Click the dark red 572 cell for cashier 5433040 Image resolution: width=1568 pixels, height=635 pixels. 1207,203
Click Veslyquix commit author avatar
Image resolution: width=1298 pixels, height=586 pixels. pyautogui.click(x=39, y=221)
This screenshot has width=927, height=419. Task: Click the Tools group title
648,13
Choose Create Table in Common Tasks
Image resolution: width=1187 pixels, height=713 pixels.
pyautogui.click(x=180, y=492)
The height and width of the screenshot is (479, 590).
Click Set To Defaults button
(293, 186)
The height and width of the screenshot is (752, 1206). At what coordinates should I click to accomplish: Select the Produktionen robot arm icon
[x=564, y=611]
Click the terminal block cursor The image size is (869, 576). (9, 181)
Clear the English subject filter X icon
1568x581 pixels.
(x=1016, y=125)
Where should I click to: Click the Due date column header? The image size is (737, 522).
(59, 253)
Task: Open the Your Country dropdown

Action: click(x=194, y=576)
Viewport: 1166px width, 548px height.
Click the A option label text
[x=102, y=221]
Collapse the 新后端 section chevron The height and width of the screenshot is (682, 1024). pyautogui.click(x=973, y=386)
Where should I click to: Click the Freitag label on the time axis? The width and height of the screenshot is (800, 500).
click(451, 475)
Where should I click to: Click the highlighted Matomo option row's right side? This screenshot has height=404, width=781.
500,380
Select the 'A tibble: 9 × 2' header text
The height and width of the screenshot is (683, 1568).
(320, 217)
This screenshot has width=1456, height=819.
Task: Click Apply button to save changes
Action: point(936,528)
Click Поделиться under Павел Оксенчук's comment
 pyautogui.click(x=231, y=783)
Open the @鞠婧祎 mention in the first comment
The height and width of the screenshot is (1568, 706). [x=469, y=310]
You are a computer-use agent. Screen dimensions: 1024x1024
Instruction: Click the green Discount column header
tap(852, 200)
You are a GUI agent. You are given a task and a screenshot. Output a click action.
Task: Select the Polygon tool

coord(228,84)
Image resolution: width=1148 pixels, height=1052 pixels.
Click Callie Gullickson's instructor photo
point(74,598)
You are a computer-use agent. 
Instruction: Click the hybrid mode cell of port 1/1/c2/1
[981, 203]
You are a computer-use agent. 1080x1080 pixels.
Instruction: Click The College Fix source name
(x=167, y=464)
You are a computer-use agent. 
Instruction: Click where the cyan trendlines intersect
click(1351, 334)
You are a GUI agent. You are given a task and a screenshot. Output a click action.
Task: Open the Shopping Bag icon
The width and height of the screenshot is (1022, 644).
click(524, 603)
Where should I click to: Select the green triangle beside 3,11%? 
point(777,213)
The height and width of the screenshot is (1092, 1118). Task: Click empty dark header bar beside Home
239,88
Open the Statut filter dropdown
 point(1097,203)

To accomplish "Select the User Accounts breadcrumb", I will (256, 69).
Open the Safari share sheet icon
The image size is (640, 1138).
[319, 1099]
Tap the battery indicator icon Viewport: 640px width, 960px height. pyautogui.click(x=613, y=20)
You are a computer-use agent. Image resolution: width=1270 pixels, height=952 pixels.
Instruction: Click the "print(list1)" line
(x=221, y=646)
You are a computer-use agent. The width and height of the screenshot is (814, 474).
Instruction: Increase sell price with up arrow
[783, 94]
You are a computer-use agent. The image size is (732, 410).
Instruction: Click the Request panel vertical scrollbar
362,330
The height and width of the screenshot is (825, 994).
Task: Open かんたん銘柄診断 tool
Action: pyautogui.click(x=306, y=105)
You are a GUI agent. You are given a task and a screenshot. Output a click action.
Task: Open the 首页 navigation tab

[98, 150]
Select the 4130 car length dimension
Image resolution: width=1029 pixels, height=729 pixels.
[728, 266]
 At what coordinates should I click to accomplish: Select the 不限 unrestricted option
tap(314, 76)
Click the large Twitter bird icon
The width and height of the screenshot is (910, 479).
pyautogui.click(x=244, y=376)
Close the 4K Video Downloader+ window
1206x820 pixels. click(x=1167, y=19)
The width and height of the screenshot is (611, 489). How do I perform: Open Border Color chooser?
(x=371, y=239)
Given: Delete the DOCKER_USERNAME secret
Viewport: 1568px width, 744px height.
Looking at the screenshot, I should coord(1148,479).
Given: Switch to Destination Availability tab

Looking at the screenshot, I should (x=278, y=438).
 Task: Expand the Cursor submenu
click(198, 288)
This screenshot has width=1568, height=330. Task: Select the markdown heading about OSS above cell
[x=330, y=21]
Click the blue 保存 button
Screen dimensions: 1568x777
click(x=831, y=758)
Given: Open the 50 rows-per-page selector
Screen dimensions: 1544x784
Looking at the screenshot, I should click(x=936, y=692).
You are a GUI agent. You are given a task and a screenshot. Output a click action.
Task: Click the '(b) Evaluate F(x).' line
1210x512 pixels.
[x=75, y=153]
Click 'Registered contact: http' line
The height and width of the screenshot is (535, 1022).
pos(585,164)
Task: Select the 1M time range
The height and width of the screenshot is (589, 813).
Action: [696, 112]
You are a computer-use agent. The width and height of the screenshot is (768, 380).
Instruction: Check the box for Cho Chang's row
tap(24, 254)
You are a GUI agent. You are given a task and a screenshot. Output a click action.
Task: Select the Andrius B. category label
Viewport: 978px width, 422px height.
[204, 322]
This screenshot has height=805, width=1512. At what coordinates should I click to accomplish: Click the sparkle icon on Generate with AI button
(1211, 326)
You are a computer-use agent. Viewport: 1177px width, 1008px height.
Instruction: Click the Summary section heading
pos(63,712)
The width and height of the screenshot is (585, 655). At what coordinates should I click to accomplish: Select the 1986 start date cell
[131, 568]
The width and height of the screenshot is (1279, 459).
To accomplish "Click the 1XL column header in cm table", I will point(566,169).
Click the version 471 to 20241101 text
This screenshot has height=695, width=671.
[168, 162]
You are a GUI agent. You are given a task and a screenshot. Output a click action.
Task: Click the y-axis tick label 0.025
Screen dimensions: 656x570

○ ○ ○ ○

Your task: Each line of the listing must be transcribed precisely as it appears.

Exercise result:
Click the dark red 572 cell for cashier 5433040 Image resolution: width=1568 pixels, height=635 pixels. 1207,203
Click Veslyquix commit author avatar
Image resolution: width=1298 pixels, height=586 pixels. pyautogui.click(x=39, y=221)
This screenshot has width=927, height=419. Task: Click the Tools group title
648,13
Choose Create Table in Common Tasks
Image resolution: width=1187 pixels, height=713 pixels.
pyautogui.click(x=180, y=492)
The height and width of the screenshot is (479, 590).
Click Set To Defaults button
(293, 186)
The height and width of the screenshot is (752, 1206). At what coordinates should I click to accomplish: Select the Produktionen robot arm icon
[x=564, y=611]
Click the terminal block cursor The image size is (869, 576). (9, 181)
Clear the English subject filter X icon
1568x581 pixels.
(x=1016, y=125)
Where should I click to: Click the Due date column header? The image size is (737, 522).
(59, 253)
Task: Open the Your Country dropdown

Action: click(x=194, y=576)
Viewport: 1166px width, 548px height.
Click the A option label text
[x=102, y=221]
Collapse the 新后端 section chevron The height and width of the screenshot is (682, 1024). pyautogui.click(x=973, y=386)
Where should I click to: Click the Freitag label on the time axis? The width and height of the screenshot is (800, 500).
click(451, 475)
Where should I click to: Click the highlighted Matomo option row's right side? This screenshot has height=404, width=781.
500,380
Select the 'A tibble: 9 × 2' header text
The height and width of the screenshot is (683, 1568).
(320, 217)
This screenshot has width=1456, height=819.
Task: Click Apply button to save changes
Action: point(936,528)
Click Поделиться under Павел Оксенчук's comment
 pyautogui.click(x=231, y=783)
Open the @鞠婧祎 mention in the first comment
The height and width of the screenshot is (1568, 706). [x=469, y=310]
You are a computer-use agent. Screen dimensions: 1024x1024
Instruction: Click the green Discount column header
tap(852, 200)
You are a GUI agent. You are given a task and a screenshot. Output a click action.
Task: Select the Polygon tool

coord(228,84)
Image resolution: width=1148 pixels, height=1052 pixels.
Click Callie Gullickson's instructor photo
point(74,598)
You are a computer-use agent. 
Instruction: Click the hybrid mode cell of port 1/1/c2/1
[981, 203]
You are a computer-use agent. 1080x1080 pixels.
Instruction: Click The College Fix source name
(x=167, y=464)
You are a computer-use agent. 
Instruction: Click where the cyan trendlines intersect
click(1351, 334)
You are a GUI agent. You are given a task and a screenshot. Output a click action.
Task: Open the Shopping Bag icon
The width and height of the screenshot is (1022, 644).
click(524, 603)
Where should I click to: Select the green triangle beside 3,11%? 
point(777,213)
The height and width of the screenshot is (1092, 1118). Task: Click empty dark header bar beside Home
239,88
Open the Statut filter dropdown
 point(1097,203)

To accomplish "Select the User Accounts breadcrumb", I will (256, 69).
Open the Safari share sheet icon
The image size is (640, 1138).
[319, 1099]
Tap the battery indicator icon Viewport: 640px width, 960px height. pyautogui.click(x=613, y=20)
You are a computer-use agent. Image resolution: width=1270 pixels, height=952 pixels.
Instruction: Click the "print(list1)" line
(x=221, y=646)
You are a computer-use agent. The width and height of the screenshot is (814, 474).
Instruction: Increase sell price with up arrow
[783, 94]
You are a computer-use agent. The image size is (732, 410).
Instruction: Click the Request panel vertical scrollbar
362,330
The height and width of the screenshot is (825, 994).
Task: Open かんたん銘柄診断 tool
Action: pyautogui.click(x=306, y=105)
You are a GUI agent. You are given a task and a screenshot. Output a click action.
Task: Open the 首页 navigation tab

[98, 150]
Select the 4130 car length dimension
Image resolution: width=1029 pixels, height=729 pixels.
[728, 266]
 At what coordinates should I click to accomplish: Select the 不限 unrestricted option
tap(314, 76)
Click the large Twitter bird icon
The width and height of the screenshot is (910, 479).
pyautogui.click(x=244, y=376)
Close the 4K Video Downloader+ window
1206x820 pixels. click(x=1167, y=19)
The width and height of the screenshot is (611, 489). How do I perform: Open Border Color chooser?
(x=371, y=239)
Given: Delete the DOCKER_USERNAME secret
Viewport: 1568px width, 744px height.
Looking at the screenshot, I should coord(1148,479).
Given: Switch to Destination Availability tab

Looking at the screenshot, I should (x=278, y=438).
 Task: Expand the Cursor submenu
click(198, 288)
This screenshot has width=1568, height=330. Task: Select the markdown heading about OSS above cell
[x=330, y=21]
Click the blue 保存 button
Screen dimensions: 1568x777
click(x=831, y=758)
Given: Open the 50 rows-per-page selector
Screen dimensions: 1544x784
Looking at the screenshot, I should click(x=936, y=692).
You are a GUI agent. You are given a task and a screenshot. Output a click action.
Task: Click the '(b) Evaluate F(x).' line
1210x512 pixels.
[x=75, y=153]
Click 'Registered contact: http' line
The height and width of the screenshot is (535, 1022).
pos(585,164)
Task: Select the 1M time range
The height and width of the screenshot is (589, 813).
Action: [696, 112]
You are a computer-use agent. The width and height of the screenshot is (768, 380).
Instruction: Check the box for Cho Chang's row
tap(24, 254)
You are a GUI agent. You are given a task and a screenshot. Output a click action.
Task: Select the Andrius B. category label
Viewport: 978px width, 422px height.
[204, 322]
This screenshot has height=805, width=1512. At what coordinates should I click to accomplish: Click the sparkle icon on Generate with AI button
(1211, 326)
You are a computer-use agent. Viewport: 1177px width, 1008px height.
Instruction: Click the Summary section heading
pos(63,712)
The width and height of the screenshot is (585, 655). At what coordinates should I click to accomplish: Select the 1986 start date cell
[131, 568]
The width and height of the screenshot is (1279, 459).
To accomplish "Click the 1XL column header in cm table", I will point(566,169).
Click the version 471 to 20241101 text
This screenshot has height=695, width=671.
[168, 162]
You are a GUI agent. You are given a task and a screenshot. Output a click action.
Task: Click the y-axis tick label 0.025
Screen dimensions: 656x570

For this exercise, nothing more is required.